### MATERIAL SUPPLIED ###

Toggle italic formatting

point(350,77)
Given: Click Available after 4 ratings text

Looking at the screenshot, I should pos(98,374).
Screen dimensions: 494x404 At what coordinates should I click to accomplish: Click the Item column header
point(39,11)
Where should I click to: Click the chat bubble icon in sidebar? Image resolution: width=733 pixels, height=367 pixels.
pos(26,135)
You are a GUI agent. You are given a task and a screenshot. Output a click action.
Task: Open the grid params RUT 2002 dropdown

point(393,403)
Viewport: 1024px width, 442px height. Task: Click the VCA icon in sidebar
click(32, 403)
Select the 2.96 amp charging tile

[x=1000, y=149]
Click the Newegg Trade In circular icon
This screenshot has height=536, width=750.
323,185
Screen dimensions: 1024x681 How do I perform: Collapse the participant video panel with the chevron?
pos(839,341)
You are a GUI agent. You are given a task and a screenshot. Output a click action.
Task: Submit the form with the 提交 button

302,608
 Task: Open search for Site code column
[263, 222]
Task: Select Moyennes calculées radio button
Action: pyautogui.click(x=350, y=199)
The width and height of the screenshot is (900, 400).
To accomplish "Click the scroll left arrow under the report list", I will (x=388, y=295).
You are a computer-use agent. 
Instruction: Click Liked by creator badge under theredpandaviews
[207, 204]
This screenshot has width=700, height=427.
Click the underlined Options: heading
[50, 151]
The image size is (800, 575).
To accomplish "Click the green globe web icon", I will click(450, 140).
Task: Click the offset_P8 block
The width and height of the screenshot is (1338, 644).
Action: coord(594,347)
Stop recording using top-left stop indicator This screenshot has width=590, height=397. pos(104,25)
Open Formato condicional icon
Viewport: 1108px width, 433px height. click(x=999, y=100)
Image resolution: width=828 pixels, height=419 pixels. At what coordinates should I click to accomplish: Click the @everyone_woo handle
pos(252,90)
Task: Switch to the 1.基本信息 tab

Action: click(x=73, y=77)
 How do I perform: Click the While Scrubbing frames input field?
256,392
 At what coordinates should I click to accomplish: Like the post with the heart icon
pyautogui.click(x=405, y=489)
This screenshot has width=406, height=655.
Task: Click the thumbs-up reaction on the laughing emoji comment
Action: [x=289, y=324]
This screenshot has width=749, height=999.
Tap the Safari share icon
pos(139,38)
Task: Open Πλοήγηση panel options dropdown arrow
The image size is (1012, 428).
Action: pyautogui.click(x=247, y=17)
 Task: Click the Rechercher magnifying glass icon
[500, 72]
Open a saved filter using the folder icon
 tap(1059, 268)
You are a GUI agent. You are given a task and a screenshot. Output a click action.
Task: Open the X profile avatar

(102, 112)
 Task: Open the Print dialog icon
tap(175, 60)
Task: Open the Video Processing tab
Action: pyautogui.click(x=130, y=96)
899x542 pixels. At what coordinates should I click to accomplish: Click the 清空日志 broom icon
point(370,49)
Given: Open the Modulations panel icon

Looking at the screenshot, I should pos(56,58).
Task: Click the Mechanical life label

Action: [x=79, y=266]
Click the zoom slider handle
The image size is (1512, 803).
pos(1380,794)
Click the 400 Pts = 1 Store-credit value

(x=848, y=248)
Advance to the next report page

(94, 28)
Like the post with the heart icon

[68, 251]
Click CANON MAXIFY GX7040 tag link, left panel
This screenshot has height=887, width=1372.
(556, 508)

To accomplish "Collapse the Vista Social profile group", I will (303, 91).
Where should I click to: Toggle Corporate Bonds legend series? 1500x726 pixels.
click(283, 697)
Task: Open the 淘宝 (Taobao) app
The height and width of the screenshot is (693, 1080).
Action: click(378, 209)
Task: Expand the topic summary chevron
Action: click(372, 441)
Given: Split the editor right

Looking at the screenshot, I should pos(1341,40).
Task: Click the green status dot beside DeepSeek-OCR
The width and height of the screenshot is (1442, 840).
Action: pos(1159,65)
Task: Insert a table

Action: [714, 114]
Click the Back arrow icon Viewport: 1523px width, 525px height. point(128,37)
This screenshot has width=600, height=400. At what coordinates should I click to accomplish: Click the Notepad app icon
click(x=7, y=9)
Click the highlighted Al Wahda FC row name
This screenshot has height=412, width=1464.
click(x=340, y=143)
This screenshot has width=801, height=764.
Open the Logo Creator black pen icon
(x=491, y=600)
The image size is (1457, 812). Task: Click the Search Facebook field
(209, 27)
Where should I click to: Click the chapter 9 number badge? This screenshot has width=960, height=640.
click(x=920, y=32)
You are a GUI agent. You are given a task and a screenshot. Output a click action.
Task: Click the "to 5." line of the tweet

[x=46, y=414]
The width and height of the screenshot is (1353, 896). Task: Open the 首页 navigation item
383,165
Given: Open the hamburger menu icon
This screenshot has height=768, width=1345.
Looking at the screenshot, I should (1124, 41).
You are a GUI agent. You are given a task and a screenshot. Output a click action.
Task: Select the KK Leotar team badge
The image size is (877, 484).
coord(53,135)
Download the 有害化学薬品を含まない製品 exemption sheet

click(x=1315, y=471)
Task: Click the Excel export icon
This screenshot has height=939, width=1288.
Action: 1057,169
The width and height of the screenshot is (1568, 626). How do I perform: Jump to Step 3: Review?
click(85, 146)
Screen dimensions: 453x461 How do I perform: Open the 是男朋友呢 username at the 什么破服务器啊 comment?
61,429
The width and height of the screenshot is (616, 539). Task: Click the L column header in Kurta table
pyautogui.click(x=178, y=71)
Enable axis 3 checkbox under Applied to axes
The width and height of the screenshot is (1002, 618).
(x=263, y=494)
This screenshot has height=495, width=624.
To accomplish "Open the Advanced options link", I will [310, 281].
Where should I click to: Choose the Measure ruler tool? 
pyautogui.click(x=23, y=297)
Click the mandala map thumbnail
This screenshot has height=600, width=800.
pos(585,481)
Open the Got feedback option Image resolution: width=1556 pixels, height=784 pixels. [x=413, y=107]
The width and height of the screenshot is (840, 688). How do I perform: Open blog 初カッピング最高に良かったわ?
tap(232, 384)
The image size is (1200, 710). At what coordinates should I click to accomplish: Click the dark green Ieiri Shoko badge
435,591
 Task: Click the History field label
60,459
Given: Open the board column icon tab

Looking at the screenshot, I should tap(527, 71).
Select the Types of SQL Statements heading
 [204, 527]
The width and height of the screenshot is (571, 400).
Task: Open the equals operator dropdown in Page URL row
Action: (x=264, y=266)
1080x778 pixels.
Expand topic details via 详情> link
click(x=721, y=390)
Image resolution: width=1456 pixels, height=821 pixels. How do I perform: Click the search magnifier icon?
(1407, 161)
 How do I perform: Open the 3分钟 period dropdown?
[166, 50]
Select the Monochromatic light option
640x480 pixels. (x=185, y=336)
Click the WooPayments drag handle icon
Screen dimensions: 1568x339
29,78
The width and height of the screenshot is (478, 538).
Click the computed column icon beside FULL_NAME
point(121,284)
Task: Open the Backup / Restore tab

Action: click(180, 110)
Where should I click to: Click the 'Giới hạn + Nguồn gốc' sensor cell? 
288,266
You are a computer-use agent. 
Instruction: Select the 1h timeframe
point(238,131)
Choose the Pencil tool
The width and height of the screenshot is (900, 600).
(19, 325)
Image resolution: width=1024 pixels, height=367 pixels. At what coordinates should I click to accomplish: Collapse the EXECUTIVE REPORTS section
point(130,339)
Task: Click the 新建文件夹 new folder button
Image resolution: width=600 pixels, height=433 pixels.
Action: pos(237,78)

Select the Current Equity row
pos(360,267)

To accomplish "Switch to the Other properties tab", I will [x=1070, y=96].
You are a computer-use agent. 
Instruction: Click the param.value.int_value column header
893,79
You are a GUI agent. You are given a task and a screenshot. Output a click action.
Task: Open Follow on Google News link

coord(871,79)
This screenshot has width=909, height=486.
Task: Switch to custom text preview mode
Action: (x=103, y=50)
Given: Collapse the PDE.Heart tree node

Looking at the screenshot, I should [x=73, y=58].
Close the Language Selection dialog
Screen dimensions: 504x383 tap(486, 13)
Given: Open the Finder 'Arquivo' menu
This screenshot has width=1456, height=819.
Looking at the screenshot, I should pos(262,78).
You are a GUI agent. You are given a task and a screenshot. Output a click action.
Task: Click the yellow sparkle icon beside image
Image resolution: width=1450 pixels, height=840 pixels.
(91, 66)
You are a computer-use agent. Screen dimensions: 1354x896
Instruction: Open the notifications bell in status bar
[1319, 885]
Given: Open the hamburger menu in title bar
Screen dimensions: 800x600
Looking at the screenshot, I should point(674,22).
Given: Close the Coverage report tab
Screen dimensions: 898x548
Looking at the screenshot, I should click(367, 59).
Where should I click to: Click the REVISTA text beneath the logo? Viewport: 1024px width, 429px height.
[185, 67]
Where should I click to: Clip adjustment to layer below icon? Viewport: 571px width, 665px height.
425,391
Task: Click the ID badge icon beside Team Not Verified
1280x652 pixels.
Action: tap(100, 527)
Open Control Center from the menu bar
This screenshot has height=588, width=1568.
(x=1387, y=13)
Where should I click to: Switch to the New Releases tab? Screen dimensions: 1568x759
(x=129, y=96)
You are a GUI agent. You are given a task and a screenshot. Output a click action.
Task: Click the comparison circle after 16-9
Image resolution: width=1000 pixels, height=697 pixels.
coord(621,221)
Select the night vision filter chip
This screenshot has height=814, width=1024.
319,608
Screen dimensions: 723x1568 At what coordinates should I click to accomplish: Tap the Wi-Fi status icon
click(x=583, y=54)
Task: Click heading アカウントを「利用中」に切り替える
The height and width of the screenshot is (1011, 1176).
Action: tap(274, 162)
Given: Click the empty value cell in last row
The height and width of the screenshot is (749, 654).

###

EXERCISE PROMPT: Reply with a lone number, the count of lines in the data that include the string "left".

TASK SOLUTION: 3